What to produce:
Only the lines with "icon" in them need to be copied from the listing.

Entries shown:
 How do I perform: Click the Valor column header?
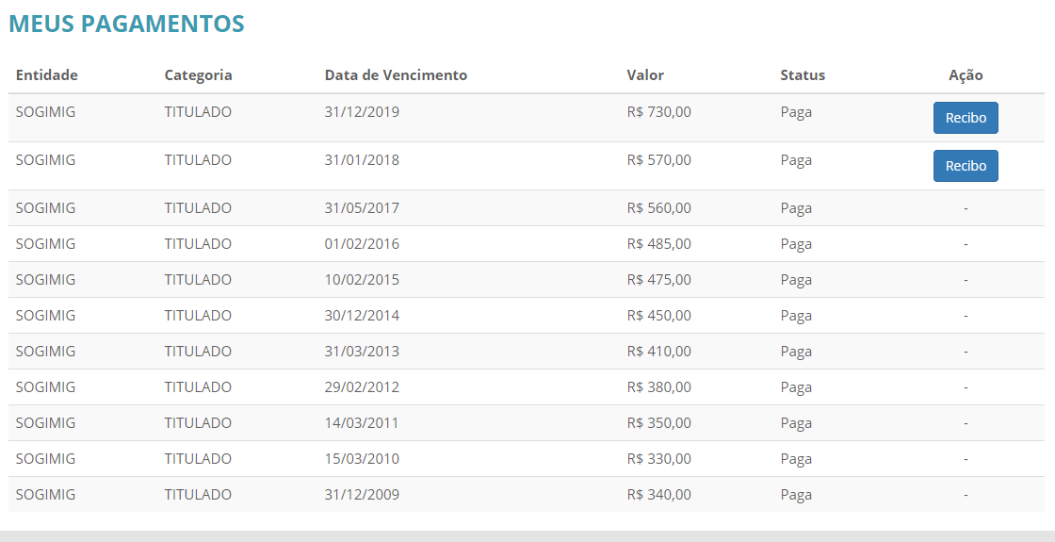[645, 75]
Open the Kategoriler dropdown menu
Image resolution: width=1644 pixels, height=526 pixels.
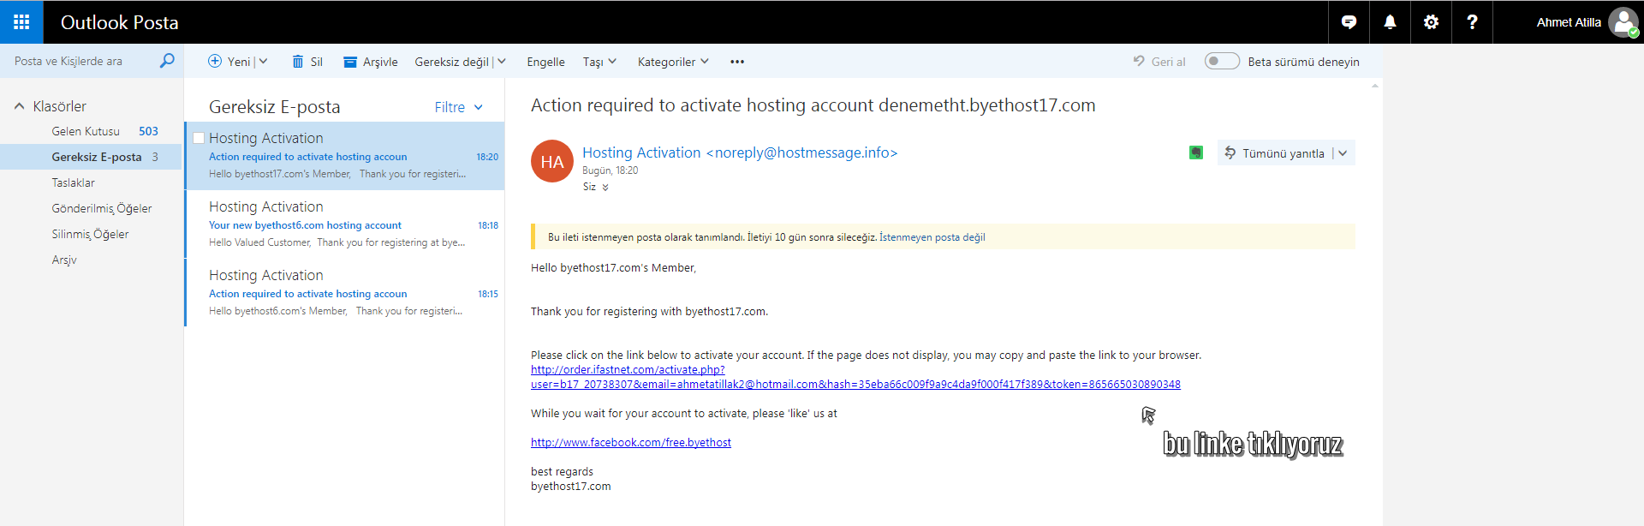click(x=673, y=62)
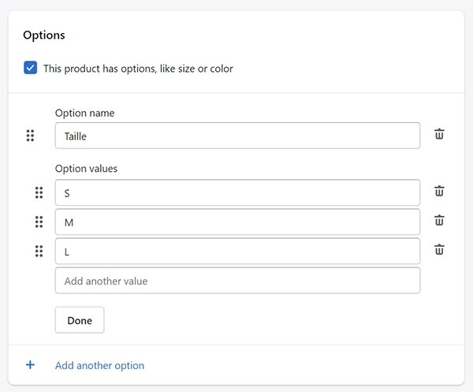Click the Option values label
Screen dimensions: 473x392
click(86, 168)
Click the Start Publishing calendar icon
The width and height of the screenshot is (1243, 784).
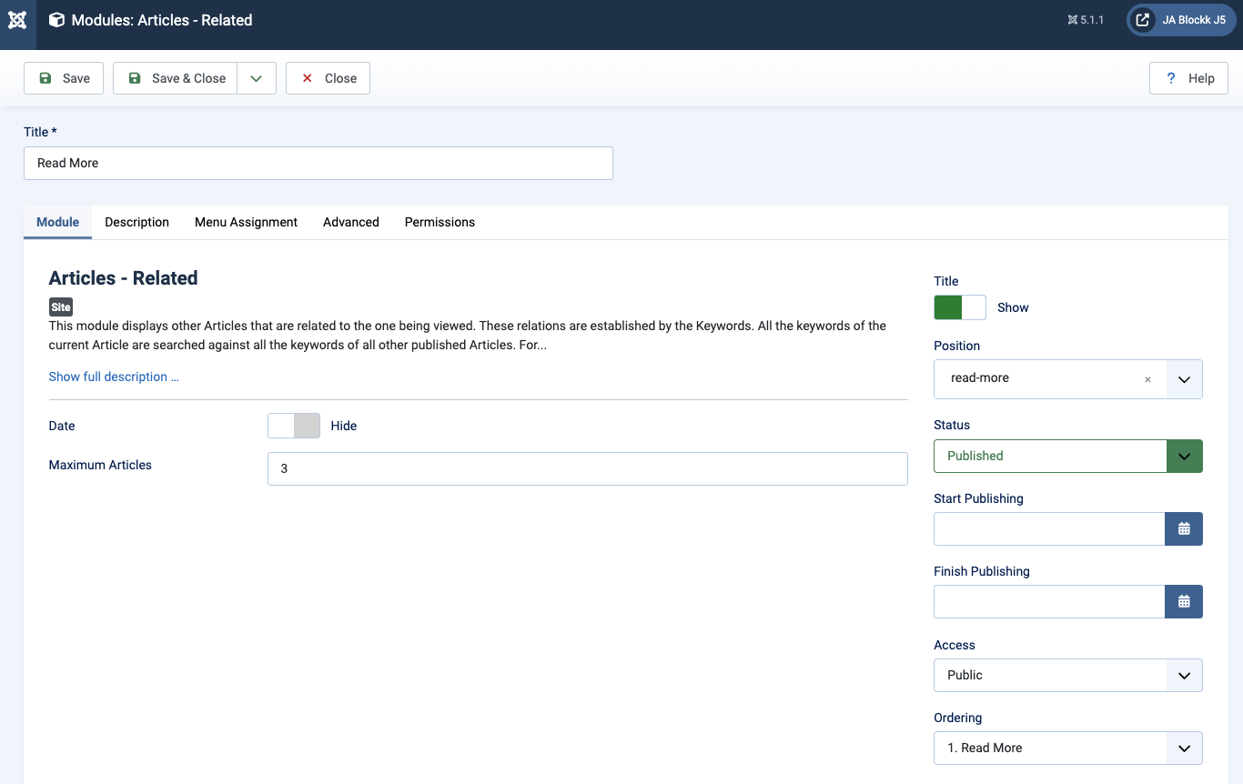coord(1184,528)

* * *

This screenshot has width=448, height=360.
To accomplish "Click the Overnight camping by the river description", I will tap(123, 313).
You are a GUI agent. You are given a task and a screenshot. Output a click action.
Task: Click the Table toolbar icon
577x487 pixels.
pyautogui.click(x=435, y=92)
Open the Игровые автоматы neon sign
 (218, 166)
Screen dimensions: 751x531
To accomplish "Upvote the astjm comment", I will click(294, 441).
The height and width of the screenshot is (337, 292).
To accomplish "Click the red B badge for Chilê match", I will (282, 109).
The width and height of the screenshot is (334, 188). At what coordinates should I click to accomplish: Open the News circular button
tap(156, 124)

...

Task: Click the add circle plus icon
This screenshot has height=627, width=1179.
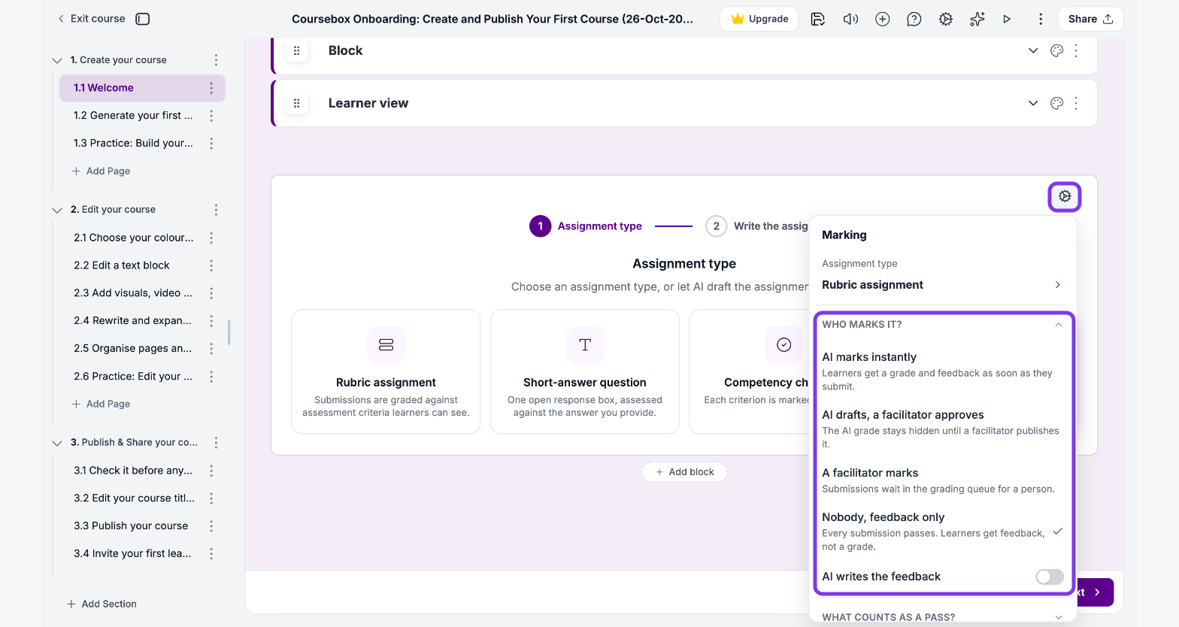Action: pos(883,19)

Response to this exercise:
Click the Start Publishing calendar icon
Task: Click the Table toolbar icon
Task: Click the add circle plus icon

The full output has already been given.